No answers by the time I arrived in Ljubljana, so I decided to make shopping for a suit the afternoon’s entertainment. Ljubljana is a small town but it took me a couple of hours to case the men’s shops and try on a few candidates. One I found at the Galerija Emporium was really nice.
But it cost $1200. Euroland is not cheap for Americans. So I asked the friendly salesman whether there wasn’t a cheaper source of business suits in town. Sure, he said. Try Zara.
I’d never heard of Zara, as this cheap source of (often too) stylish clothes is kept secret from anyone over 40. But I took the advice and found an excessively fitted suit for a small fraction of $1200.
But they don’t do alterations.
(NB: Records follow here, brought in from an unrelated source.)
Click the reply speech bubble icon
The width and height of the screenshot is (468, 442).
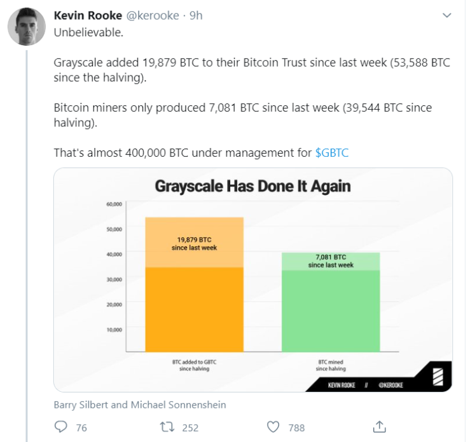point(61,427)
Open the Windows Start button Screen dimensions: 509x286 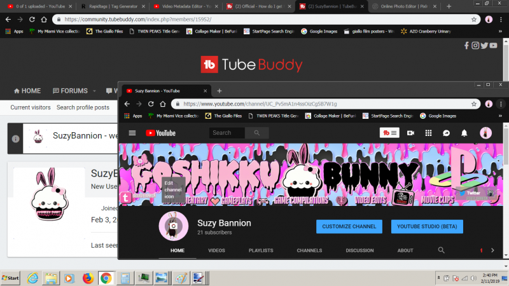tap(11, 278)
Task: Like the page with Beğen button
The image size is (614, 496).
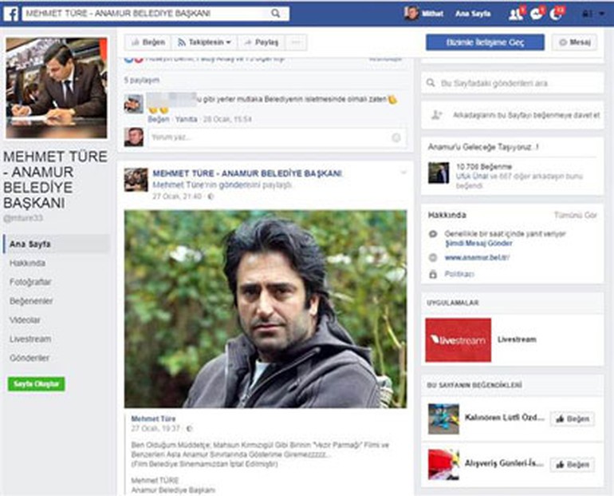Action: point(148,42)
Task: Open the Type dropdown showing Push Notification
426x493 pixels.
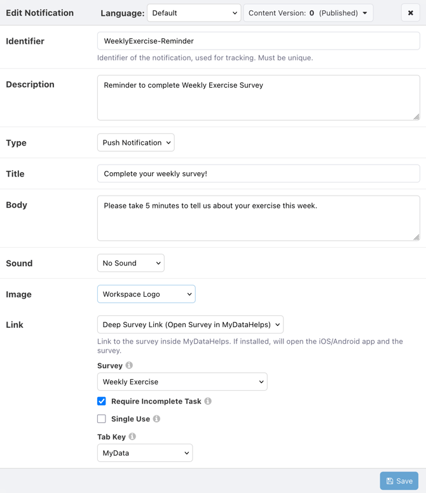Action: click(x=136, y=142)
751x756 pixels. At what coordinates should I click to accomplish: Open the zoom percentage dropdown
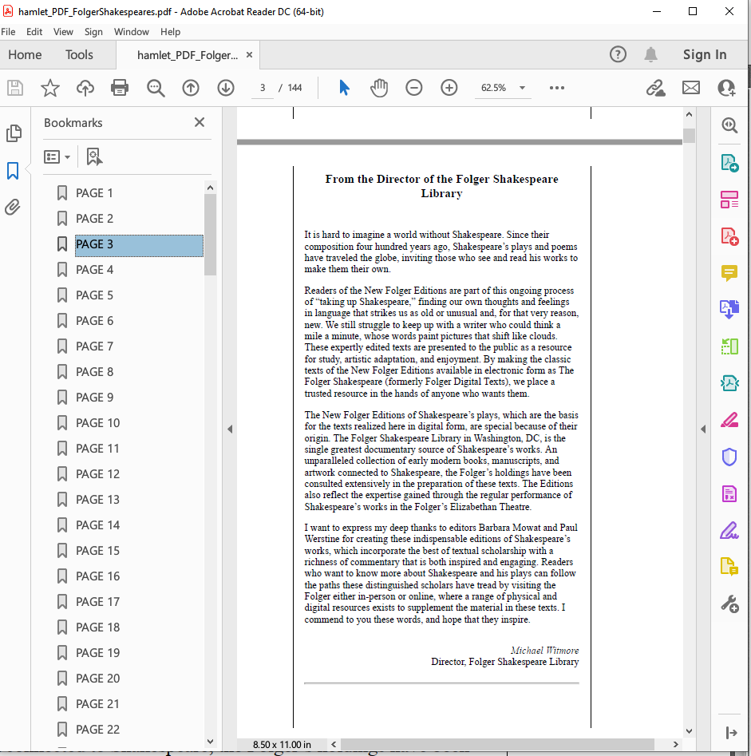(522, 88)
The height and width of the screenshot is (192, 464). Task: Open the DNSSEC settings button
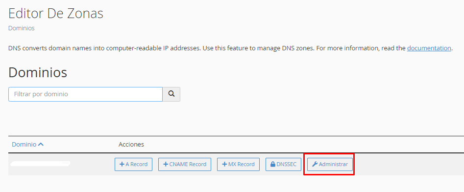[283, 164]
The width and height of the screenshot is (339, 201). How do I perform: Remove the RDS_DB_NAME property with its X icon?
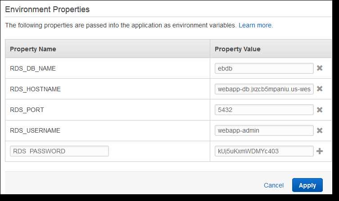pyautogui.click(x=320, y=68)
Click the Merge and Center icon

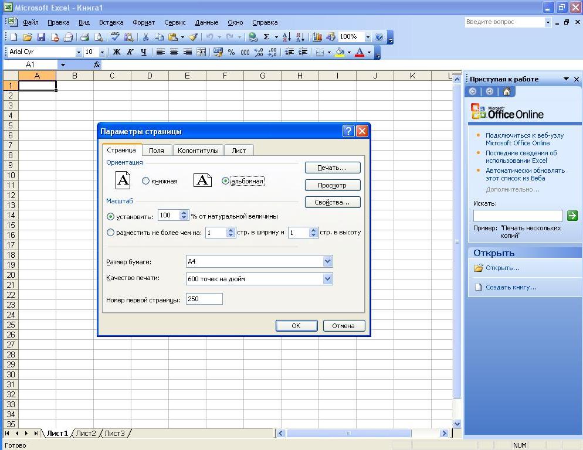click(201, 52)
Yes, they recommended Maria, down the street in the underpass. But I had better hurry, as it was close to closing time. I found Maria’s shop, with difficulty, but she was only open two afternoons per week. Not my afternoon, of course.
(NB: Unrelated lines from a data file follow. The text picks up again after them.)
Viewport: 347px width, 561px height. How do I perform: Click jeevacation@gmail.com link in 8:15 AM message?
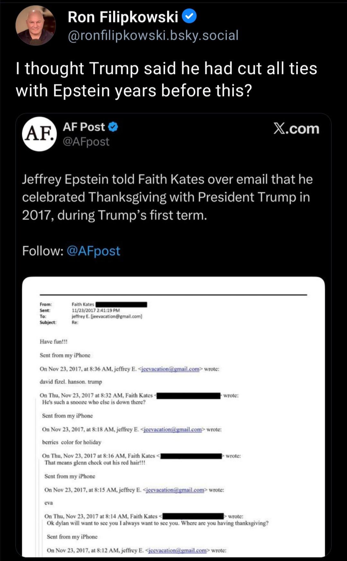click(175, 490)
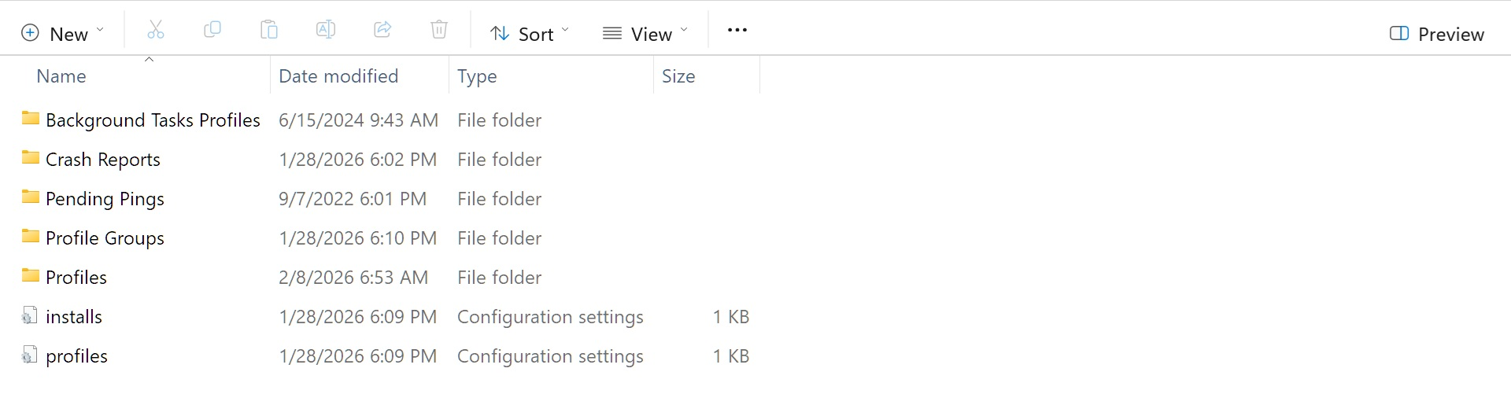Select the Crash Reports folder

(102, 160)
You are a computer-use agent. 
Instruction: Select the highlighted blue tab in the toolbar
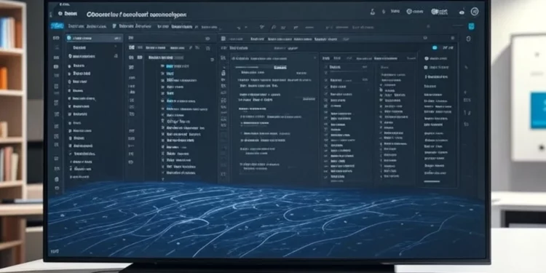[x=57, y=25]
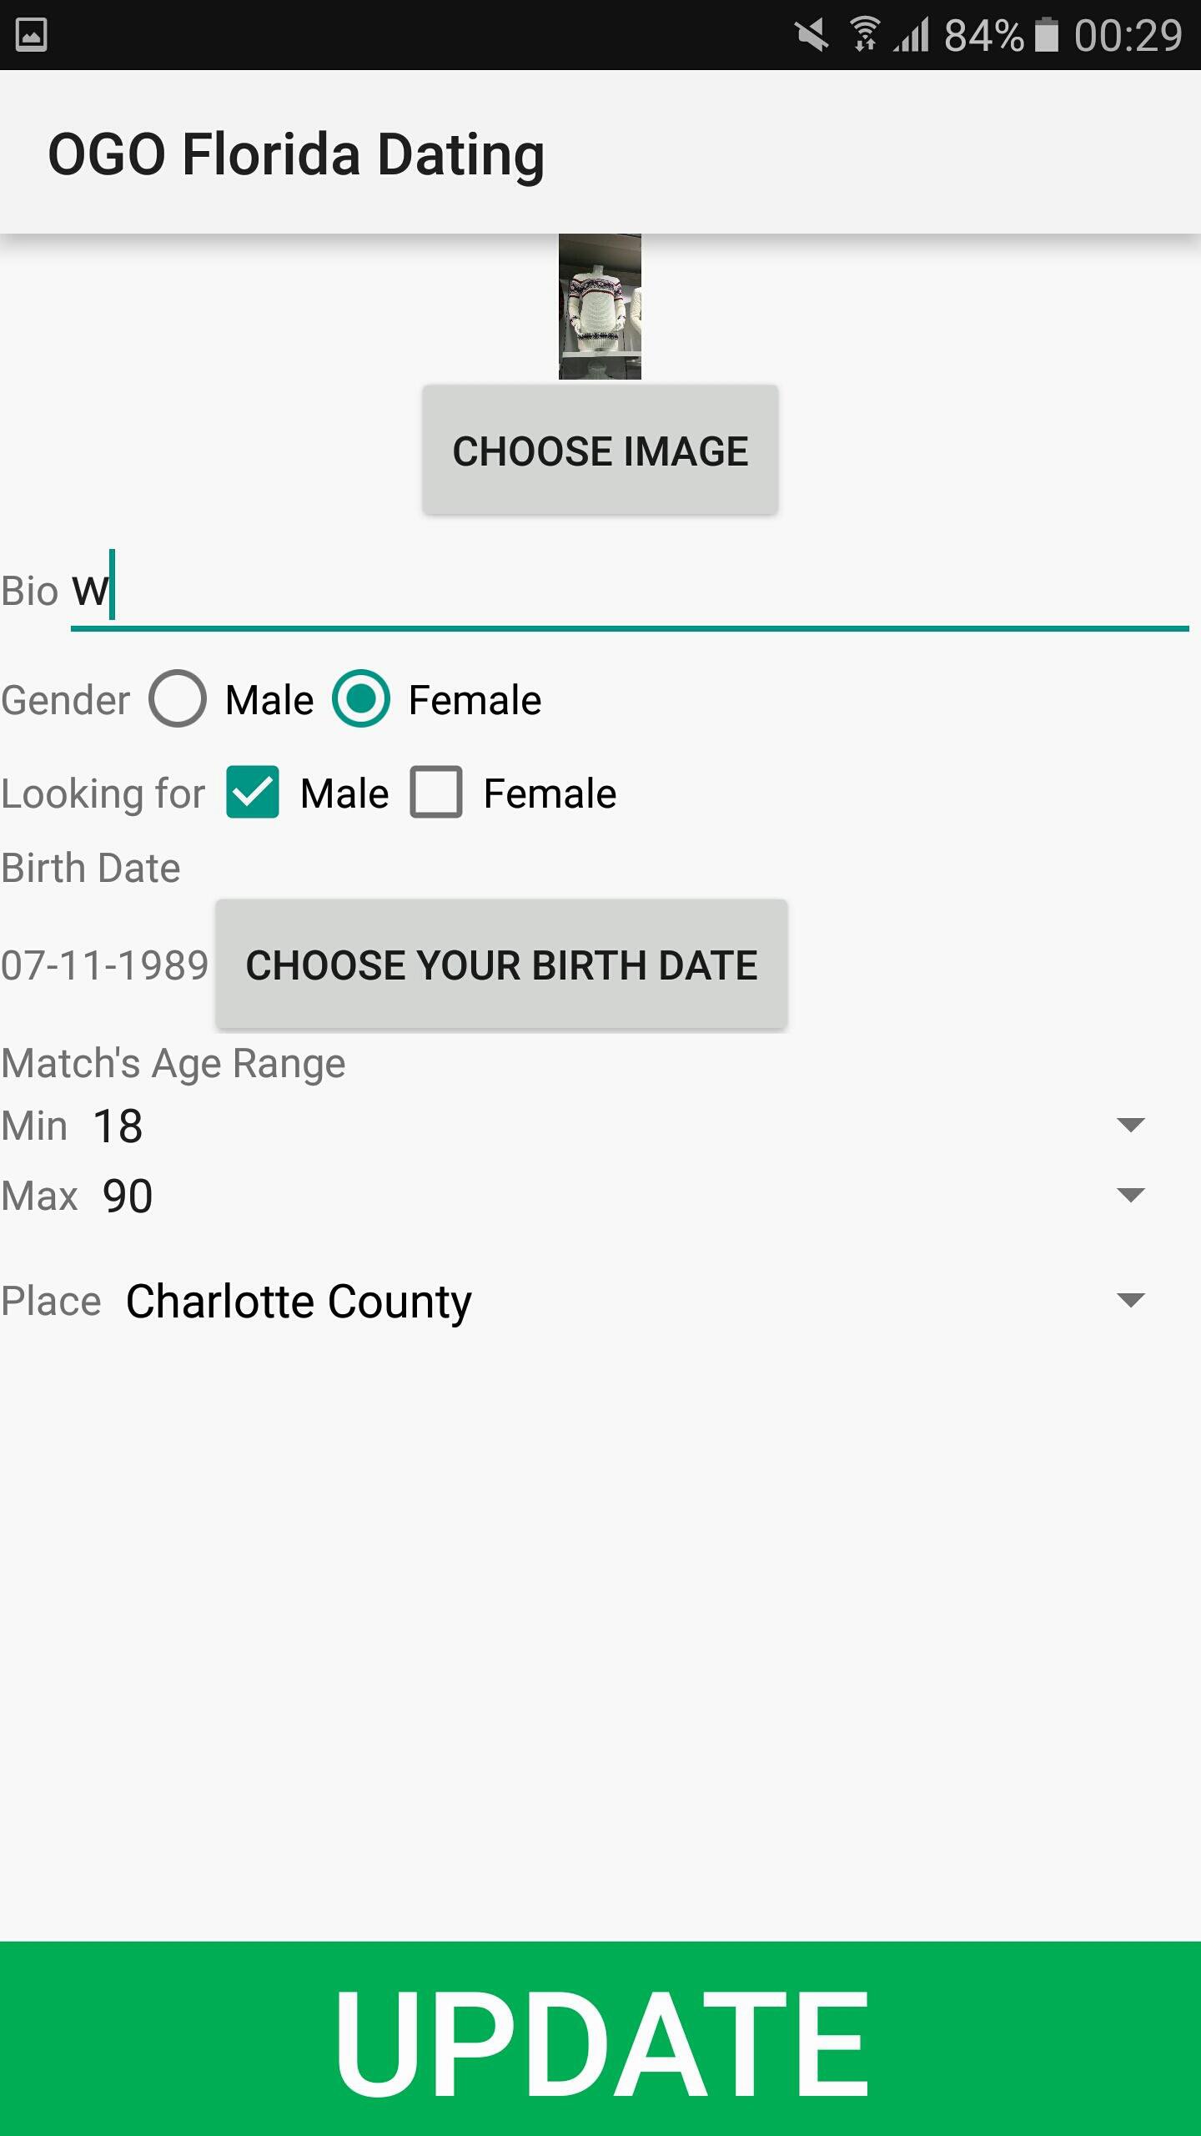Click CHOOSE YOUR BIRTH DATE button
Screen dimensions: 1201x2136
pos(502,965)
Back to the hotel. Trusty sewing kit at the ready (don’t you carry one?). I gave up on the sleeves–they were too long, but maybe that would pass for stylish. The pants needed hemming, one way or the other. I did my best. Ran out of gray thread. Leaned on the concierge for some more. The hemming wasn’t pretty, but it was better than showing up in the foreign ministry with the pants rolled up.
The meetings went well both there and at the prime ministry. No one asked why my pants looked as if I had hemmed them myself.
Afternoon comes. Time to call my wife, who no doubt has figured something out.
Not a chance. Yes, she got the email, but it was a plea for help from someone who has never asked for help previously. She figured it was a Nigerian scam and didn’t even want to click on it. And no, the Kosovars didn’t know anyone headed for Pristina.
But they had a solution: their sister would meet me on arrival in Pristina and get me tailored right away.
Comforted, I boarded for Pristina, suited up because the Kosovars are good to me and always bring me through the VIP lounge to a ministry car, whose driver on this occasion announces that I am to go directly–do not pass Go–to the minister’s office.
No time for tailoring, I told my friends’ sister in a quick call, until after the meeting with the minister, who again seemed not to notice that my pants looked as if I’d hemmed them myself.
On my way back to the hotel, I arrange to rendez-vous with my Kosovar guardian angel. I had managed to get 45 minutes between meetings. The shop she takes me to doesn’t look like it is in Europe, but it is open and does alterations. One of the three busy people at sewing machines invites me behind a curtain that hides a back room, where I surrender my pants and jacket.
Standing in my shirtsleeves and underwear, I hear a loud rrrrrrip, as the tailor tears out my hour’s worth of hemming. Now I know the process is irreversible.
Ten minutes later I’m trying on the suit, with pants and jacket sleeves redone perfectly. I race back to the foreign ministry. No one notices that I’ve just had my suit altered.
My wife did eventually convince a colleague coming to Sarajevo to carry my suits and deliver them to me there. I never wore them. I like the Zara suit a lot.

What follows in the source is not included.